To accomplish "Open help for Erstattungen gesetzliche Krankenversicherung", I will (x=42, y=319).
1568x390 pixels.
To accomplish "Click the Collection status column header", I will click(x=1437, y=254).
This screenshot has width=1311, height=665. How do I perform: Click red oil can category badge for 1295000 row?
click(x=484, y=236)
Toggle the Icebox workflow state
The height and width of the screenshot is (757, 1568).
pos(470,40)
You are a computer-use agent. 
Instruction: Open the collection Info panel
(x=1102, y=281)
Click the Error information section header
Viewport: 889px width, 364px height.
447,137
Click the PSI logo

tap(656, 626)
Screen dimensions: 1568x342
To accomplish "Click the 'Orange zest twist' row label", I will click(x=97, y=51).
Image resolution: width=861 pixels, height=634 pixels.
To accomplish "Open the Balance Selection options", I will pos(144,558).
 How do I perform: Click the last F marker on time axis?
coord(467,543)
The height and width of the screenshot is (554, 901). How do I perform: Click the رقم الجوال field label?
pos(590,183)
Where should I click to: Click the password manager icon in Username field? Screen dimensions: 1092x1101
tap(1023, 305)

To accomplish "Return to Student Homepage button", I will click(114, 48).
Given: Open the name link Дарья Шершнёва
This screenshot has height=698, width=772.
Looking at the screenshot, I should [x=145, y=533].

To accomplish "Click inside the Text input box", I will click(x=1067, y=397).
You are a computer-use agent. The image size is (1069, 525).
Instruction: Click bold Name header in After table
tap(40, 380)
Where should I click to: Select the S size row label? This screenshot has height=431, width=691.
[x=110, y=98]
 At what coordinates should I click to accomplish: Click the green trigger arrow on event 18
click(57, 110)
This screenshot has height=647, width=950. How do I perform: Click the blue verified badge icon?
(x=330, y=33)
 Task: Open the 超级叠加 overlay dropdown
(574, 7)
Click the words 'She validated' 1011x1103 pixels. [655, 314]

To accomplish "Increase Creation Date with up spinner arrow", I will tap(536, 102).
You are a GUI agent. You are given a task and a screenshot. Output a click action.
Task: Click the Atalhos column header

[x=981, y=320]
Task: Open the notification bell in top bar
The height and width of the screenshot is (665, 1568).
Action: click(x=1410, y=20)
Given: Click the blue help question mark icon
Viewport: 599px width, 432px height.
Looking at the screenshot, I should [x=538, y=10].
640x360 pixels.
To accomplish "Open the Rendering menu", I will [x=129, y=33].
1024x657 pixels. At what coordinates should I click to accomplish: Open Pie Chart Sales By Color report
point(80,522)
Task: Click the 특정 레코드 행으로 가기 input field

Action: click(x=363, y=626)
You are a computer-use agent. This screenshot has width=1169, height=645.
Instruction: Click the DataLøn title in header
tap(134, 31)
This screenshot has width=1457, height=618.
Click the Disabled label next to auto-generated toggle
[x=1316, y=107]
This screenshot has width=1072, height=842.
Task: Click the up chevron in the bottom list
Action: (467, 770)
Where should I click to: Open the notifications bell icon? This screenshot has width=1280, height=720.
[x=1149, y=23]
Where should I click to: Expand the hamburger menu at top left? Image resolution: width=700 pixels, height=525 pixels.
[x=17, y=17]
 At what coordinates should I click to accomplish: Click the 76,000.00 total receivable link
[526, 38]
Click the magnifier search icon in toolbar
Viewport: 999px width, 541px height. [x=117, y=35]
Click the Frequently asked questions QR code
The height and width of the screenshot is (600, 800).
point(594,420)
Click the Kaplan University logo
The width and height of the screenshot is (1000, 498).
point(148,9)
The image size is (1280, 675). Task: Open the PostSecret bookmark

▸ Problem details
Gather all lines from the listing above in which "help" occurs.

▸ Exercise response
To accomplish "Open help for Erstattungen gesetzliche Krankenversicherung", I will (x=42, y=319).
Given: Click the blue help question mark icon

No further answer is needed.